Stated task A: Retype the passage on art as an asset, beginning at the words "This has extended" and stopping after "exacerbated the trend.".
Stated task B:
Answer these questions from the passage on art as an asset, one answer per line with matching marks:
(i) About how many auction houses are there globally?
(ii) What level of investible assets defines an ultra-high-net-worth individual?
(iii) In what year did the market boom?
Stated task C:
For each statement, say yes or no according to whether it agrees with the passage on art as an asset, and quote the words of the passage that decide it:
(i) The art-dealing community has largely embraced an analytical way of looking at art.
(ii) Auction houses account for around half of trades.
(iii) High-net-worth individuals are those with $1m-plus.

***** Document passage *****

The question of whether or not art is an asset is a source of wide-ranging debate, which often encapsulates much of the art world’s hidden agendas.
In recent years, there have broadly been two opposing camps. On one side have been the financially minded professionals, whose sophisticated models and technical ambitions have encouraged the ‘art as a working investment’ thesis. The other side, largely made up of the art-dealing community, has overtly spurned such a rigorous and analytical way of looking at their wares. A variety of reasons is offered, primarily that art’s unique, aesthetic and intangible qualities cannot be mapped onto a share-price graph and that doing so denudes it of all that makes it great.
Within these polarised opinions are, of course, many grey areas. Among the dealing and auction-house community, there is an acceptance that, while it might be more de rigueur never to mention money in conjunction with art, its changing value is what keeps their businesses alive.
It is important to start with the broad acceptance that all art in the market is an asset. Art is something for which people are willing to pay money and that they expect to be able to resell, regardless of the level or whether or not they intend to do so. It is the source of income for several intermediaries – there are an estimated 23,000 auction houses globally, at all levels of the market (accounting for around 50% of trades) and an estimated 375,000 dealers in the art world1 – not to mention the artists themselves. An industry has grown around art, and people are willing to pay for museum exhibitions, books, art journals and a range of art-related advisory services. Irrespective of whether or not it should be, art is treated as something of value.
This has extended to those with investment in mind. The growing attraction of art to those known as ‘ultra-high-net-worth individuals’ (with investible assets of over $30m) and their poorer cousins, the ‘high-net-worth individuals’ ($1m-plus), has been driving the art-as-an-asset market, particularly through the years building up to the market’s boom in 2007. The clout of the private banks that serve the wealthy has exacerbated the trend.

***** Given information *****

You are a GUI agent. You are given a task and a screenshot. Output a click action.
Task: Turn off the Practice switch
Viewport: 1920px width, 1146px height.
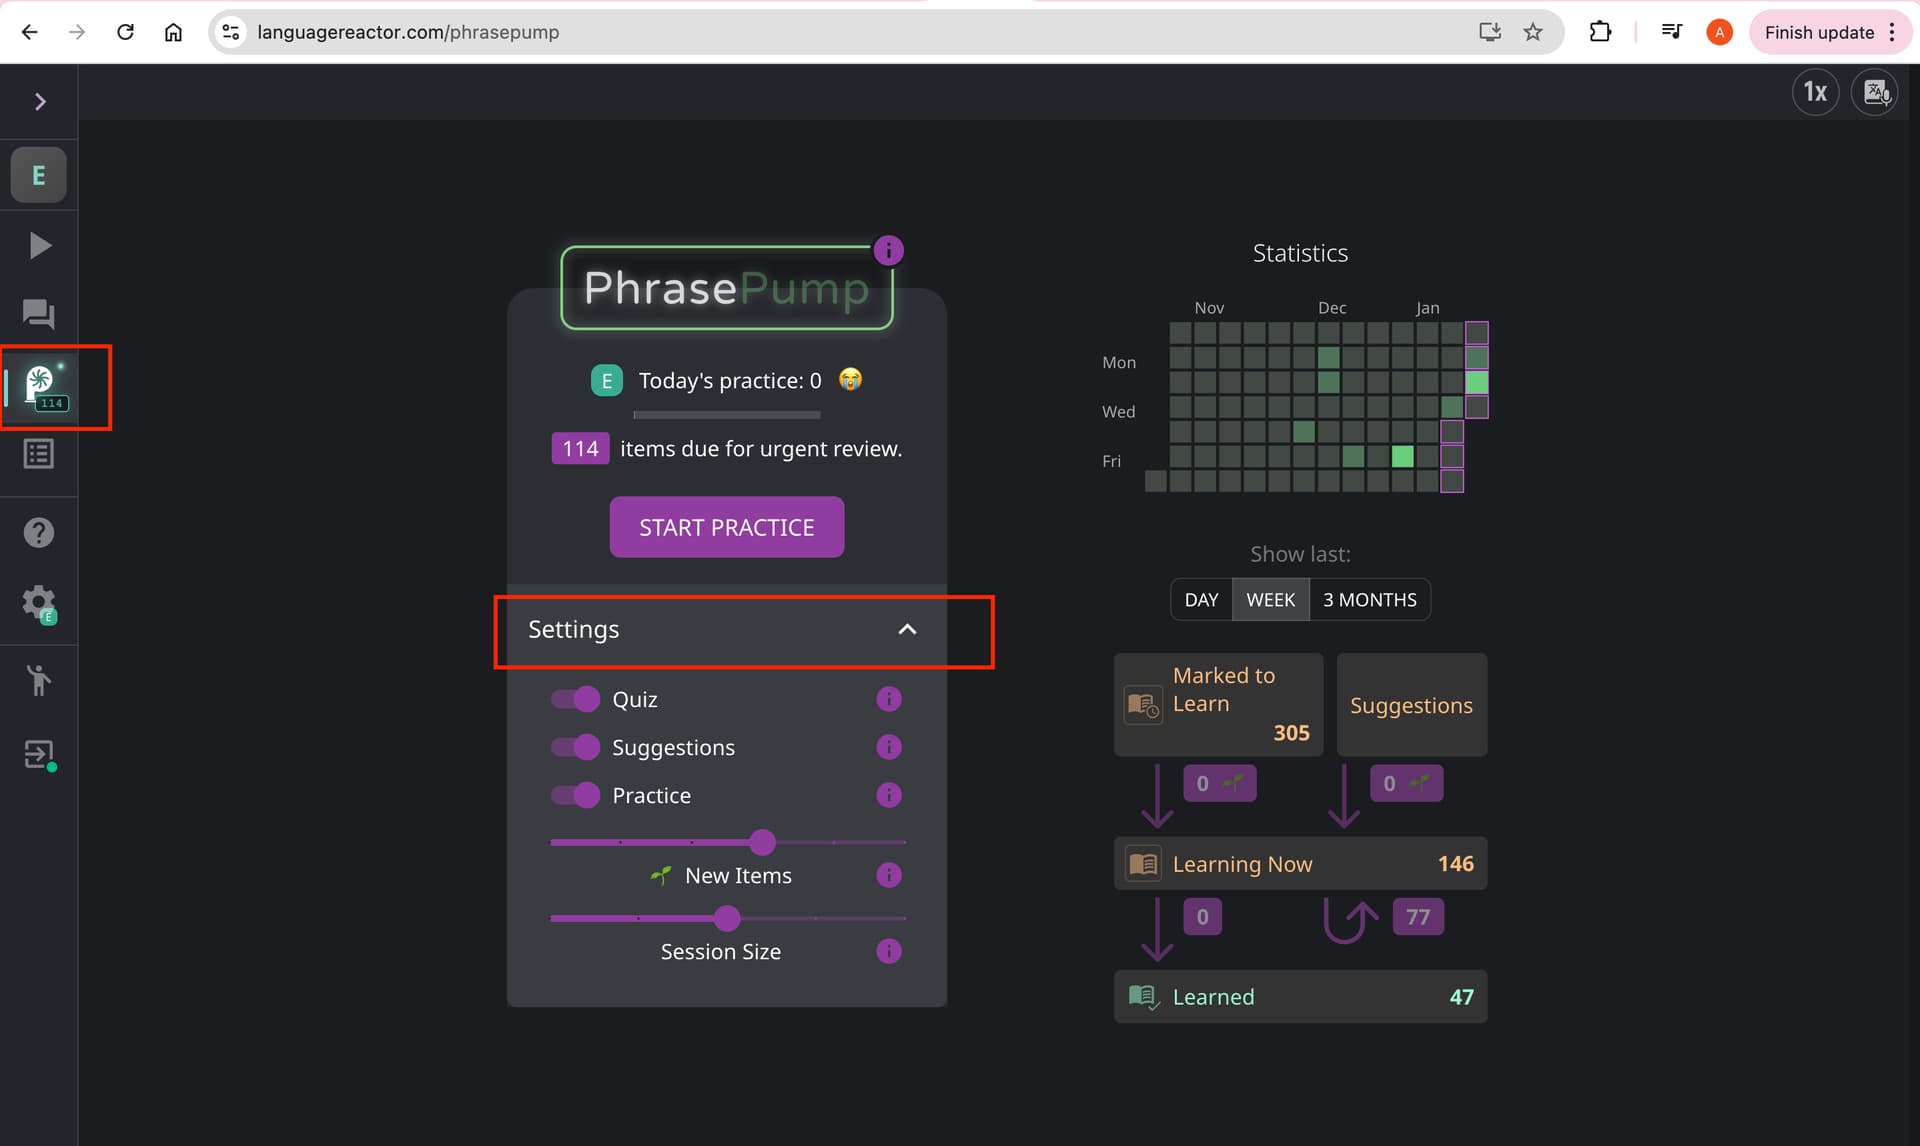(x=576, y=795)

*****

Full response A:
This has extended to those with investment in mind. The growing attraction of art to those known as ‘ultra-high-net-worth individuals’ (with investible assets of over $30m) and their poorer cousins, the ‘high-net-worth individuals’ ($1m-plus), has been driving the art-as-an-asset market, particularly through the years building up to the market’s boom in 2007. The clout of the private banks that serve the wealthy has exacerbated the trend.

Full response B:
(i) An estimated 23,000
(ii) Over $30m
(iii) 2007

Full response C:
(i) No: "has overtly spurned such a rigorous and analytical way of looking at their wares"
(ii) Yes: "accounting for around 50% of trades"
(iii) Yes: "the ‘high-net-worth individuals’ ($1m-plus)"